Daniel Freund

19. November 2021 Antikorruption

Keine Strafen für Masken-Dealer: Nüßlein und Sauter dürfen Millionen-Honorare behalten - Anpassung des Strafrechts nötig!

Das Oberlandesgericht in München hat heute (18.11.) festgestellt, dass die Masken-Deals der CSU-Politiker Alfred Sauter und Georg Nüßlein kein strafbares Verhalten waren. Der Bundestagsabgeordnete Nüßlein hatte während der Corona-Pandemie – unter Ausnutzung seines Mandats – Maskengeschäfte für den Bund vermittelt und dafür 660.000 Euro Provisionen kassiert. Für ähnliche Geschäfte auf Landesebene erhielt der ehemalige CSU-Justizminister Sauter sogar 1,2 Millionen Euro. Beide dürften damit ihre Masken-Provisionen auch behalten können.

Beide standen im Verdacht der Bestechlichkeit. Diesen hat das Oberlandesgericht entkräftet, weil der entsprechende Paragraph im Strafgesetzbuch (§108e) keinen Gesetzesverstoß sieht, wenn ein Abgeordneter sein Mandat und seine Kontakte nutzt “um Entscheidungen von außerparlamentarischen Stellen, z.B. Behörden und Ministerien, zu beeinflussen.“ Kurz gesagt: Bestechlichkeit liegt nur dann vor, wenn sie sich auf das Abstimmverhalten der Abgeordneten auswirkt.

Die Entscheidung der Richter in München dürfte eine neue Debatte über die gesetzliche Regelung des Straftatbestandes der Bestechlichkeit entfachen.

Daniel Freund, Vorsitzender der fraktionsübergreifenden Arbeitsgruppe “Anti-Korruption” im Europaparlament, kommentiert:

“Sauter und Nüßlein haben sich in einer Krise auf Kosten des Gemeinwohls bereichert und dafür ihre Mandate ausgenutzt. Es ist unerträglich, dass hier kein strafbares Handeln vorliegen soll. Wenn die bestehenden Gesetze diese Vergehen nicht erfassen, müssen sie schleunigst angepasst werden. Es kann nicht sein, dass demokratisch gewählte Abgeordnete ihr Mandat dafür missbrauchen, um sich mit Steuergeldern zu bereichern. Die Masken-Affäre hat viel Bürger*innen-Vertrauen in demokratische Politik zerstört. Hier müssen wir gegensteuern und deutlich machen: Wer sein Mandat missbraucht, macht sich strafbar!

• • • • •

# ZIEL DER AUFGABE:
Aktualisiere im Text zur Masken-Affäre den Abschnitt, der mit den Worten „Das Oberlandesgericht in“ beginnt und mit „auch behalten können.“ endet. Gib ihn vollständig wieder und setze dabei „erhalten“ an die Stelle von „kassiert“.

• • • • •

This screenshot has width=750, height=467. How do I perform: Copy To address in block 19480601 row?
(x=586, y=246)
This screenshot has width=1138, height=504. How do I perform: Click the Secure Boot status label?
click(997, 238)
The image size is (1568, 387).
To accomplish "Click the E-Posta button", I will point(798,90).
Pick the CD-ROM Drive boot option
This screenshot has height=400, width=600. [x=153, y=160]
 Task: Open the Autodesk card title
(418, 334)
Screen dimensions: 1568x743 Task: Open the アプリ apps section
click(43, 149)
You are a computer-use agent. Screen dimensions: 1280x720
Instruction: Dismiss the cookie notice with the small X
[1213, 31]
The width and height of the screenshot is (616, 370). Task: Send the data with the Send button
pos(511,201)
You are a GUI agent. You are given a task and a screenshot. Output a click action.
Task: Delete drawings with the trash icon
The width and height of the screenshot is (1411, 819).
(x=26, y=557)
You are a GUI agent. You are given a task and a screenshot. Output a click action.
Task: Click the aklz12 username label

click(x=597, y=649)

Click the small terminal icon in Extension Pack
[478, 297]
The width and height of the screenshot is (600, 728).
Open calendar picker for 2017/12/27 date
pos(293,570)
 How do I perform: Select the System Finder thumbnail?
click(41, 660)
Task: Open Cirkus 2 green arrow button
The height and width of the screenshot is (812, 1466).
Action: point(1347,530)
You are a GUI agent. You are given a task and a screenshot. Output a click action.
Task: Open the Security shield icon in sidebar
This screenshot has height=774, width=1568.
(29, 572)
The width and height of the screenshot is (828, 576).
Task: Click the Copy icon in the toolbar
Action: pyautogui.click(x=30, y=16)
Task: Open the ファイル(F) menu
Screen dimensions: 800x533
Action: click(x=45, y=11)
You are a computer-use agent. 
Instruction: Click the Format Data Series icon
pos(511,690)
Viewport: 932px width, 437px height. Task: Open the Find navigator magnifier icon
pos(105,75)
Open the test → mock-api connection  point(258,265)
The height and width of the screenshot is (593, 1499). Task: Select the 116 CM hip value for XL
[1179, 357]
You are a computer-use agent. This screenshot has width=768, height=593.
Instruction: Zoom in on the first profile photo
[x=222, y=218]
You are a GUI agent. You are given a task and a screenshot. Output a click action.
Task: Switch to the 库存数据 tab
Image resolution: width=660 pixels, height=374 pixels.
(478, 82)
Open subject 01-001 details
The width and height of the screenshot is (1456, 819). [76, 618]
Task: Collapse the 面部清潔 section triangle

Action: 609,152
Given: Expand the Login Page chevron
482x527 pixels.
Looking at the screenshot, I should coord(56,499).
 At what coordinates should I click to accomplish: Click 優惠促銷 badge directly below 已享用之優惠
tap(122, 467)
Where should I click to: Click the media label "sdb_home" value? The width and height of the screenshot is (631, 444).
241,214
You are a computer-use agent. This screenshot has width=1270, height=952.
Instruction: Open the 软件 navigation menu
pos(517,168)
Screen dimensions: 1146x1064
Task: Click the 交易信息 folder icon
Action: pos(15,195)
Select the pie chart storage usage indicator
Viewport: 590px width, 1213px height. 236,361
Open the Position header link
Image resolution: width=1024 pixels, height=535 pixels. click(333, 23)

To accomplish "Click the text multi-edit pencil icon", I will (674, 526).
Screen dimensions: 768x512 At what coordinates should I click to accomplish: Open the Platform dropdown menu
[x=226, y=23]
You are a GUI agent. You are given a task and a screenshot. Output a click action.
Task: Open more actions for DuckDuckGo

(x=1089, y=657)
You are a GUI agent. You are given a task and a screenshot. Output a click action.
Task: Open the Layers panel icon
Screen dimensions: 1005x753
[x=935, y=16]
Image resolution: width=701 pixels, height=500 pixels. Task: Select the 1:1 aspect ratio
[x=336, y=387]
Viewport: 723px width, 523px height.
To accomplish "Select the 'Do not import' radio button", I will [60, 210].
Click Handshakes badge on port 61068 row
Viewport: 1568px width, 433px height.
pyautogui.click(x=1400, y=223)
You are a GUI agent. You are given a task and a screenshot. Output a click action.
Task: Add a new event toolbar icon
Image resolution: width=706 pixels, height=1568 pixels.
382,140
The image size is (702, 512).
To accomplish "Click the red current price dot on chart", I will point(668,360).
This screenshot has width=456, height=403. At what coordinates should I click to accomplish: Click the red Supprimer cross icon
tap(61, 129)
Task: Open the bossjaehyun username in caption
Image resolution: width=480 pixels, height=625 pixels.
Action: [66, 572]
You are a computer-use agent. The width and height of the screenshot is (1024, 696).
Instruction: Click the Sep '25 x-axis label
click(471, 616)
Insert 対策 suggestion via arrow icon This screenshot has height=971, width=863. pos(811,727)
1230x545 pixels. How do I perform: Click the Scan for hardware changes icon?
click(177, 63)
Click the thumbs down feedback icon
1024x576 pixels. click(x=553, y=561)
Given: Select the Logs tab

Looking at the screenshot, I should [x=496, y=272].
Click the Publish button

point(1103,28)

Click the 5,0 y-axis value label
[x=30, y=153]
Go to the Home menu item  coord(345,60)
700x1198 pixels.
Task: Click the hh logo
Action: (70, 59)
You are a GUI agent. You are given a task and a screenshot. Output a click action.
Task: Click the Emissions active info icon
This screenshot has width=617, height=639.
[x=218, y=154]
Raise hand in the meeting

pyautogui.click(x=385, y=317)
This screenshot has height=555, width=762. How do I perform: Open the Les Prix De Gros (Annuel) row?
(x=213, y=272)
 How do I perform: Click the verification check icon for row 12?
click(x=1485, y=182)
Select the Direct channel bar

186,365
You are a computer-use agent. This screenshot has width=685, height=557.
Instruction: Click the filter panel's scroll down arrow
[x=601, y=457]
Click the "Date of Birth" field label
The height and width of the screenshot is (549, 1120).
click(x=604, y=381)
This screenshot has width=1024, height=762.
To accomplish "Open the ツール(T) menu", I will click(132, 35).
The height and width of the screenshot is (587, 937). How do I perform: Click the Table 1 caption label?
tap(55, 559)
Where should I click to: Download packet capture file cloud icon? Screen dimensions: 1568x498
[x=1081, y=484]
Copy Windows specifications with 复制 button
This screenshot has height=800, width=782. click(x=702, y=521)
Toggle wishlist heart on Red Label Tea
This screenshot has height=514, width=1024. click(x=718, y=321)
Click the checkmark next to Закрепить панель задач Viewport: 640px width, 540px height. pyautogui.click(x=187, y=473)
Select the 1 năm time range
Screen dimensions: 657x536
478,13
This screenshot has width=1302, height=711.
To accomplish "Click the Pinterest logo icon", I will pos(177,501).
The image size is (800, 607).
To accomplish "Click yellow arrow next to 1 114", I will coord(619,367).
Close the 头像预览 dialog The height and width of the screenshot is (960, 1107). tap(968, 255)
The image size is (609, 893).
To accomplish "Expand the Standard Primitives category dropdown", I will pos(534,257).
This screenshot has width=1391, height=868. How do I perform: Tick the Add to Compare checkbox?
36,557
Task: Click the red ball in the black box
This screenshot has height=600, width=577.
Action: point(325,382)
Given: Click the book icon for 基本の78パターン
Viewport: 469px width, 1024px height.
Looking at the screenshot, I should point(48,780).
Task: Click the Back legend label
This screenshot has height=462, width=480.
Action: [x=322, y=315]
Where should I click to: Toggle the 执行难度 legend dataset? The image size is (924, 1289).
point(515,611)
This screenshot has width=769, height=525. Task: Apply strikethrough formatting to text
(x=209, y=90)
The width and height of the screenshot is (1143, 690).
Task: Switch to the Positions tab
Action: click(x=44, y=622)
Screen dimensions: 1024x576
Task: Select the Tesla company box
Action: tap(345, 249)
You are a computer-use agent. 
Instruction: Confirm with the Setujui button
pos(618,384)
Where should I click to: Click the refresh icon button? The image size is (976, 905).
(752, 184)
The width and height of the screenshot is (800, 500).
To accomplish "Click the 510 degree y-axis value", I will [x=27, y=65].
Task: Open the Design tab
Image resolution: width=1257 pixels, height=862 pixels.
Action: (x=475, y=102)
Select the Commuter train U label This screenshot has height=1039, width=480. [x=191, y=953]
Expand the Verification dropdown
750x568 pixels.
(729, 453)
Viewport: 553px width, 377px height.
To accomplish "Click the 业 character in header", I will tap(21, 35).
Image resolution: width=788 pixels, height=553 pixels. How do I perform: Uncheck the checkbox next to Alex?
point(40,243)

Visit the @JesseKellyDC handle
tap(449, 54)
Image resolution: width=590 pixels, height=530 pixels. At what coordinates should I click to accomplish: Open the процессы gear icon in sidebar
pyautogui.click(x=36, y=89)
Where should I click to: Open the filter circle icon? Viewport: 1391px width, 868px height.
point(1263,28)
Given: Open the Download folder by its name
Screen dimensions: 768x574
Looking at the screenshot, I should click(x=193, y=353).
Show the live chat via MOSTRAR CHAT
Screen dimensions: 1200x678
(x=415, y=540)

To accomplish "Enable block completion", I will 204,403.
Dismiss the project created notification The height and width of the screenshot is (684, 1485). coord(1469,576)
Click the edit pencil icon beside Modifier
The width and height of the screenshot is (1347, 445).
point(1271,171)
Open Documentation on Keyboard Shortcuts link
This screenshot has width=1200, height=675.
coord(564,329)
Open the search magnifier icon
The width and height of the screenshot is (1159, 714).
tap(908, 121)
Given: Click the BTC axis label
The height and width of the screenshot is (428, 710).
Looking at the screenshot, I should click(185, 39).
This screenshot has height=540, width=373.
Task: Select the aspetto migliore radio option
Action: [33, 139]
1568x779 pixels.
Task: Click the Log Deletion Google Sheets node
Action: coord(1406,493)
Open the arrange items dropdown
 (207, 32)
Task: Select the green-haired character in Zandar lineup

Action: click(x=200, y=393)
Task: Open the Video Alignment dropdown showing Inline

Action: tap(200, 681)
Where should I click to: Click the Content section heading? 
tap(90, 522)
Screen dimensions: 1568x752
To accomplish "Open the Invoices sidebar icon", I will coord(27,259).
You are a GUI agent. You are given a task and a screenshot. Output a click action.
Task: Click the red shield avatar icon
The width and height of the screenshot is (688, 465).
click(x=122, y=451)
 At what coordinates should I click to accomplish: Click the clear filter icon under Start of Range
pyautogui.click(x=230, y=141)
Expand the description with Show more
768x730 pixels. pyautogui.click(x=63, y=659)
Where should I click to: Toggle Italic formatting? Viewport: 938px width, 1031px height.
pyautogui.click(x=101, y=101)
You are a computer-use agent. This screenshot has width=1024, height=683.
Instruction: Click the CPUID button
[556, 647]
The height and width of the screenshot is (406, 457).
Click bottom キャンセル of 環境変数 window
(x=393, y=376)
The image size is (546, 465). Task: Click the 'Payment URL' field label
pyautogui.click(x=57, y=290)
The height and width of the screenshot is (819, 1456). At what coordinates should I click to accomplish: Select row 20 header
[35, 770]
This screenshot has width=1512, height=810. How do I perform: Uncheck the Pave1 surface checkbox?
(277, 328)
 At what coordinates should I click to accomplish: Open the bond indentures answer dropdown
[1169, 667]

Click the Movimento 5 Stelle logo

• • • • •

# ANTWORTTEIL:
Das Oberlandesgericht in München hat heute (18.11.) festgestellt, dass die Masken-Deals der CSU-Politiker Alfred Sauter und Georg Nüßlein kein strafbares Verhalten waren. Der Bundestagsabgeordnete Nüßlein hatte während der Corona-Pandemie – unter Ausnutzung seines Mandats – Maskengeschäfte für den Bund vermittelt und dafür 660.000 Euro Provisionen erhalten. Für ähnliche Geschäfte auf Landesebene erhielt der ehemalige CSU-Justizminister Sauter sogar 1,2 Millionen Euro. Beide dürften damit ihre Masken-Provisionen auch behalten können.